Welcoming, welcoming people, and welcoming them as they are. I am the son of emigrants and I belong to the emigration of 1929. But in Argentina, since 1884 Italians and Spanish began to arrive… I don’t know when the first wave of Portuguese arrived. But they came mostly from these three countries. And when they arrived, some had money, others would go to the emigrant hotels and from there they would be sent to the cities. They would go to work, or to search for work. It is true that, in those days there was work, but the ones from my family – who had jobs when they arrived in 29 – by 1932, with the economic crisis of the thirties, were out on the street, with nothing. My grandfather bought a warehouse with 2000 pesos which he borrowed, and my father, who was an accountant, was selling goods out of a basket. So they had the will to fight, to succeed… I know about migration! And then came the migrations of the Second World War, especially from central Europe, many Poles, Slovaks, Croatians, Slovenians and also Syrians and Lebanese. And we always got along over there. There was no xenophobia in Argentina. And now there are the internal migrations within America, they come from other American countries to Argentina, despite having diminished over the past few years, because there has been less work in Argentina.

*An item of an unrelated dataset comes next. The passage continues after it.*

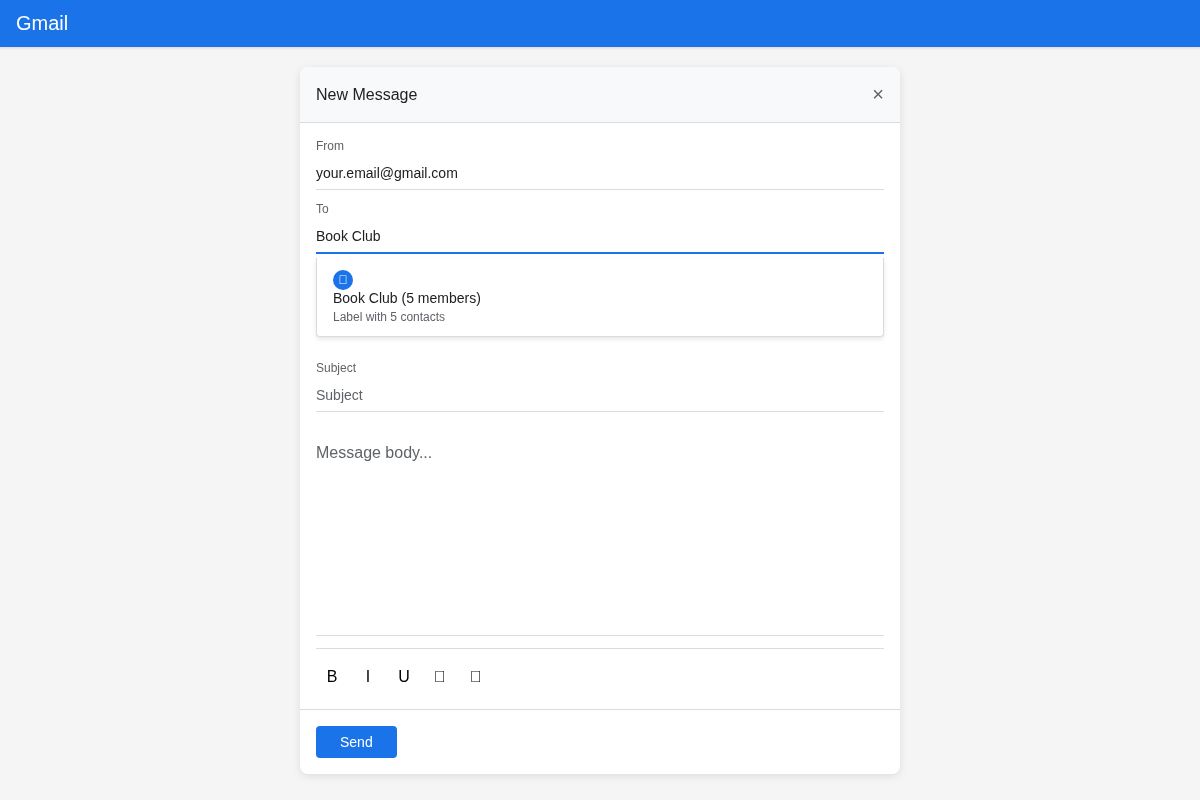Focus the Subject input field
This screenshot has width=1200, height=800.
click(600, 395)
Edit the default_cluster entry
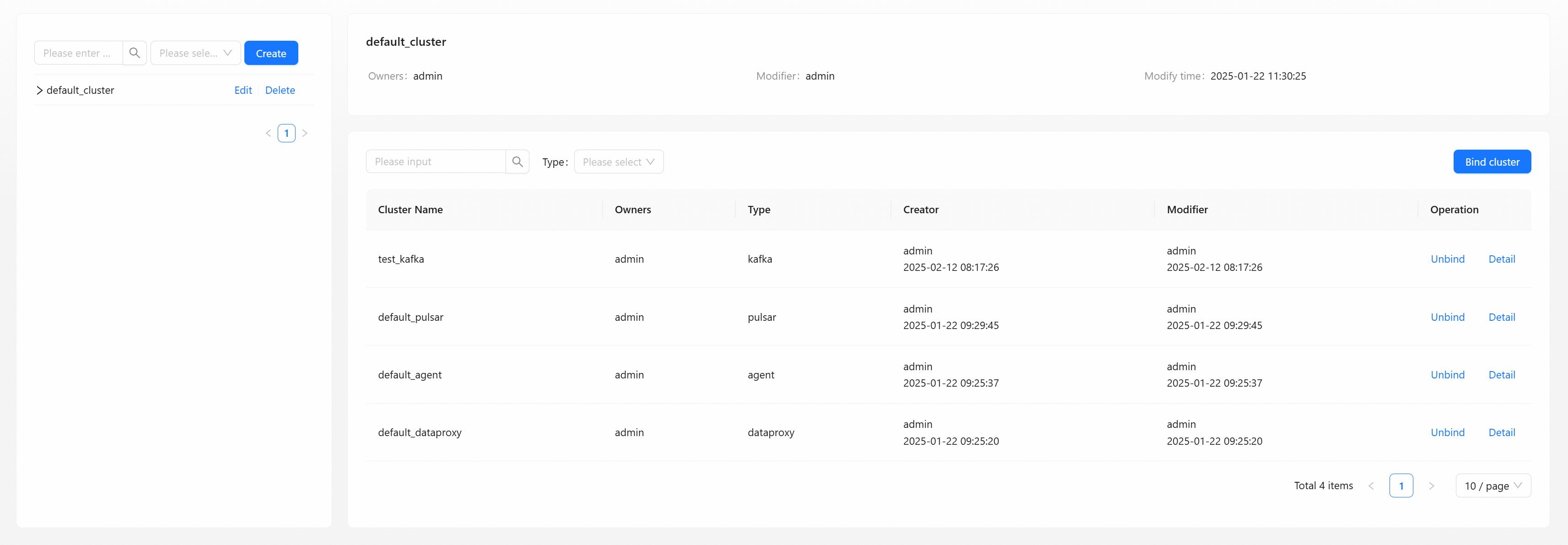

And also from Mexico to the United States…

This migration phenomenon is a reality. But I want to speak about this without pointing my finger at anyone in particular. When there is an empty space, people try to fill it. If a country has no children, immigrants come in and take their place. I think of the birth-rate in Italy, Portugal and Spain. I believe it is close to 0%. So, if there are no children, there are empty spaces. And this not wanting to have children is, partly – and this is my interpretation, which may not be correct –, due to a culture of comfort, isn’t it? In my own family I heard, a few years ago, my Italian cousins saying: “Children? No. We prefer to travel on our vacations, or buy a villa, or this and that”… And the elderly are more and more alone. I believe Europe’s greatest challenge is to go back to being a mother Europe…

…as opposed to…

… grandmother Europe.

Although, there are European countries which are young, for example, Albania. Albania impressed me, people around 40, 45… and Bosnia and Herzegovina, that is, countries which rebuilt themselves after a war.